Adams arrived in the U.S. territory he’s called the city’s “sixth borough” early Sunday morning, meeting with a New York City Emergency Management team previously deployed to Puerto Rico to help with the recovery, the island’s Governor Pedro Pierluisi and San Juan Mayor Miguel Romero.
In a video posted to Twitter with his delegation and Romero Sunday, Adams said he coincidently had already been set to meet with Romero in a few days to renew the city’s emergency cooperation agreement with Puerto Rico before the storm hit.
“You know we say Puerto Rico is our sixth borough in New York, we’re tied at the hip,” Adams said. “It’s ironic we were meeting, mostly me, in a few days to re-sign our agreement to continue the cooperation during emergencies. This really shows why it’s so important.”
Meeting with my colleague Mayor @Miguel_Romero_ in San Juan. Puerto Rico has been through so much this last week and we will be with them in the days ahead.
— Mayor Eric Adams (@NYCMayor) September 25, 2022
Adams was joined by U.S. Rep. Adriano Espaillat (D-Manhattan, Bronx), City Council Members Marjorie Velazquez (D-Bronx) and Rafael Salamanca Jr. (D-Bronx), Emergency Management Commissioner Zach Iscol, city Department of Transportation Commissioner Ydanis Rodriguez on his trip and Queens Borough President Donovan Richards.
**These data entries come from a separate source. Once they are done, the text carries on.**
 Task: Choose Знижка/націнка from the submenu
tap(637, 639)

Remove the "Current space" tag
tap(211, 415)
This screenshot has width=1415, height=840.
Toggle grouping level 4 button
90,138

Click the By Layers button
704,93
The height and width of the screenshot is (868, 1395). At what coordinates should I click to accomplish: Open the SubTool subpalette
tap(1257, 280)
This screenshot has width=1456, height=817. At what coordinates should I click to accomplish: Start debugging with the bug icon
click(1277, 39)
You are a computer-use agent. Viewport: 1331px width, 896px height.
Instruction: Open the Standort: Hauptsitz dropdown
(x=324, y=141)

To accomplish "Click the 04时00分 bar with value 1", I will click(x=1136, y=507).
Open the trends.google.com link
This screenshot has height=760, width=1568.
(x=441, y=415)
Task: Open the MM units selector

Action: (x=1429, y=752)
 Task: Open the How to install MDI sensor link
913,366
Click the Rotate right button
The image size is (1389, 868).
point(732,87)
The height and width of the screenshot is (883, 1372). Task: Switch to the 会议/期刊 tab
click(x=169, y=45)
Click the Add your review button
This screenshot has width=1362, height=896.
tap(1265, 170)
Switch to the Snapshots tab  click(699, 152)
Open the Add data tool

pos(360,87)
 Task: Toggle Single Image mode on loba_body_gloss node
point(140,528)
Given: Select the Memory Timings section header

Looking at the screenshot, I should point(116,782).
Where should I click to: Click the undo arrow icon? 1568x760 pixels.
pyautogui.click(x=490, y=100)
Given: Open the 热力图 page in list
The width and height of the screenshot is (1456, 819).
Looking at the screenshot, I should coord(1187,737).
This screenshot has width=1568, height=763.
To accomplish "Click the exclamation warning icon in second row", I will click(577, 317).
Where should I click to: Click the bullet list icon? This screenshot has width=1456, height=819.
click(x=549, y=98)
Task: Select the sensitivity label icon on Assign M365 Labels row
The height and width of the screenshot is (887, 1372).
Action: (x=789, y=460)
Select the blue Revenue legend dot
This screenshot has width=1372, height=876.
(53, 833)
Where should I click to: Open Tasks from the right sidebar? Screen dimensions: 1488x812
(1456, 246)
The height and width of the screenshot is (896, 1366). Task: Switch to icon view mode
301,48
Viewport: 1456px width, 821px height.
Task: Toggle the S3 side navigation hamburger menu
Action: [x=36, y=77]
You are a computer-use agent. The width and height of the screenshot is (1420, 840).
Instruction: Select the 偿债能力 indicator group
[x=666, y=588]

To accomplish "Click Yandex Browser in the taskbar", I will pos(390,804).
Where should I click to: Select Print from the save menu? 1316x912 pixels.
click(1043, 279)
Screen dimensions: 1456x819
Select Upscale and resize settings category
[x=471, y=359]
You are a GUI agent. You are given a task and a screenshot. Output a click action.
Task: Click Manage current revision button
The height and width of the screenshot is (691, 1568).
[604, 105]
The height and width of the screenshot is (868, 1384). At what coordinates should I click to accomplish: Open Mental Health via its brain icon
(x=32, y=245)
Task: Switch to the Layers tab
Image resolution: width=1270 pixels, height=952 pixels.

The mayor then traveled to the Dominican Republic Monday, first meeting with President Luis Abinader as well as several senators from the island nation, according to the mayor’s public schedule and Twitter account. He then visited the city of La Romana to assist SOMOS Community Care in handing out building materials and supplies and to meet with local leaders.
Kate Smart, a spokesperson for Adams’ office didn’t elaborate on how the administration will further aid Puerto Rico and the Dominican Republic following the trip by post time and referred PoliticsNY to her and the mayor’s Twitter feeds to show what he’s learned on the trip.
Adams has come under fire for skipping town amid mounting crises at home more than once during his nearly 10-month tenure. Back in May, the mayor was heavily criticized for going on a three-day trip to Los Angeles to participate in a tech conference, paid for by his campaign, while COVID-19 cases were on the rise in the city.
But one of those critics, Basil Smikle – a political scientist who leads Hunter College’s public policy program — said there’s a clear difference between Adams’ trip to the Caribbean and his jaunt to LA last spring.
“A trip like this to Puerto Rico and the Dominican Republic is a way to show empathy and connect politically with major constituencies and voting blocks that are critical to the fabric of New York City,” Smikle said. “Any other type of trip that appears less connected to what’s going on in New York City will seem self-serving and voters will meet it with some skepticism.”
Adams’ office declined to respond to the notion that some could see him as missing in action for leaving the city for two days with several pressing issues on his desk.
Bill Neidhardt, a political consultant and former spokesperson for ex-Mayor Bill de Blasio, agreed that Adams’ venturing to Puerto Rico and the Dominican Republic following Fiona is fair game considering the city’s significant populations from both islands.
“I’m not too critical that to be honest, I think Puerto Rico got absolutely hammered and we have a massive Puerto Rican population in New York City,” Neidhardt said. “I think it’s totally fair, as a mayor of New York City, mayor of probably the largest Puerto Rican population outside of Puerto Rico, doing what you can to help them.”